• **Your task**
Give back the whole listing below exactly.

• **Data provided**
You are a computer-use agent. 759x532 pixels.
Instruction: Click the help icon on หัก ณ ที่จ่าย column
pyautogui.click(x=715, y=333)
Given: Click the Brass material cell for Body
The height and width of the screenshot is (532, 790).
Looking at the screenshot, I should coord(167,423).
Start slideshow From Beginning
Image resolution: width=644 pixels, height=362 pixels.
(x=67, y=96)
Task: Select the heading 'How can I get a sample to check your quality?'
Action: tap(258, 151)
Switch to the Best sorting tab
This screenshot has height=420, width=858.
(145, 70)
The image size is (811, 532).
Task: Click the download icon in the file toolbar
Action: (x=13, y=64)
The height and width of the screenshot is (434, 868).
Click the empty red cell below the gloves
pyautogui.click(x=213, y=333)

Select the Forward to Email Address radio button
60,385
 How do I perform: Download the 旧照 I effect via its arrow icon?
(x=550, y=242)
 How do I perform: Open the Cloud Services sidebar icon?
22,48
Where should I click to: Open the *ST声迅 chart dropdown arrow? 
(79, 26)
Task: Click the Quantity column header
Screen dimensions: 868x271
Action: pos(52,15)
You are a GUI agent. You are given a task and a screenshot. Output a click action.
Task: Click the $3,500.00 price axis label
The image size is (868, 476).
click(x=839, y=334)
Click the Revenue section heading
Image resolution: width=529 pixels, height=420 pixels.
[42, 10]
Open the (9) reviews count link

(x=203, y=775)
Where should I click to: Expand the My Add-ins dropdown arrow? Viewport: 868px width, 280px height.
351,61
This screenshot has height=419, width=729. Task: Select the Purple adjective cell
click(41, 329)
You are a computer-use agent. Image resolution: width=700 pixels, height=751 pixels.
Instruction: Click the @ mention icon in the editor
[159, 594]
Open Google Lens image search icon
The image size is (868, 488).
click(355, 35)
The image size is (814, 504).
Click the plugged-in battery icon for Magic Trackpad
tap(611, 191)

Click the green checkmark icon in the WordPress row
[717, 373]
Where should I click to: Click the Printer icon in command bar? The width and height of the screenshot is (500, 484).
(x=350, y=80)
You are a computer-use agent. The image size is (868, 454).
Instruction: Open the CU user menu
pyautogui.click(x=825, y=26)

• **Written answer**
You are a computer-use agent. 759x532 pixels.
Instruction: Click the help icon on หัก ณ ที่จ่าย column
pyautogui.click(x=715, y=333)
Given: Click the Brass material cell for Body
The height and width of the screenshot is (532, 790).
Looking at the screenshot, I should coord(167,423).
Start slideshow From Beginning
Image resolution: width=644 pixels, height=362 pixels.
(x=67, y=96)
Task: Select the heading 'How can I get a sample to check your quality?'
Action: tap(258, 151)
Switch to the Best sorting tab
This screenshot has height=420, width=858.
(145, 70)
The image size is (811, 532).
Task: Click the download icon in the file toolbar
Action: (x=13, y=64)
The height and width of the screenshot is (434, 868).
Click the empty red cell below the gloves
pyautogui.click(x=213, y=333)

Select the Forward to Email Address radio button
60,385
 How do I perform: Download the 旧照 I effect via its arrow icon?
(x=550, y=242)
 How do I perform: Open the Cloud Services sidebar icon?
22,48
Where should I click to: Open the *ST声迅 chart dropdown arrow? 
(79, 26)
Task: Click the Quantity column header
Screen dimensions: 868x271
Action: pos(52,15)
You are a GUI agent. You are given a task and a screenshot. Output a click action.
Task: Click the $3,500.00 price axis label
The image size is (868, 476).
click(x=839, y=334)
Click the Revenue section heading
Image resolution: width=529 pixels, height=420 pixels.
[42, 10]
Open the (9) reviews count link

(x=203, y=775)
Where should I click to: Expand the My Add-ins dropdown arrow? Viewport: 868px width, 280px height.
351,61
This screenshot has height=419, width=729. Task: Select the Purple adjective cell
click(41, 329)
You are a computer-use agent. Image resolution: width=700 pixels, height=751 pixels.
Instruction: Click the @ mention icon in the editor
[159, 594]
Open Google Lens image search icon
The image size is (868, 488).
click(355, 35)
The image size is (814, 504).
Click the plugged-in battery icon for Magic Trackpad
tap(611, 191)

Click the green checkmark icon in the WordPress row
[717, 373]
Where should I click to: Click the Printer icon in command bar? The width and height of the screenshot is (500, 484).
(x=350, y=80)
You are a computer-use agent. The image size is (868, 454).
Instruction: Open the CU user menu
pyautogui.click(x=825, y=26)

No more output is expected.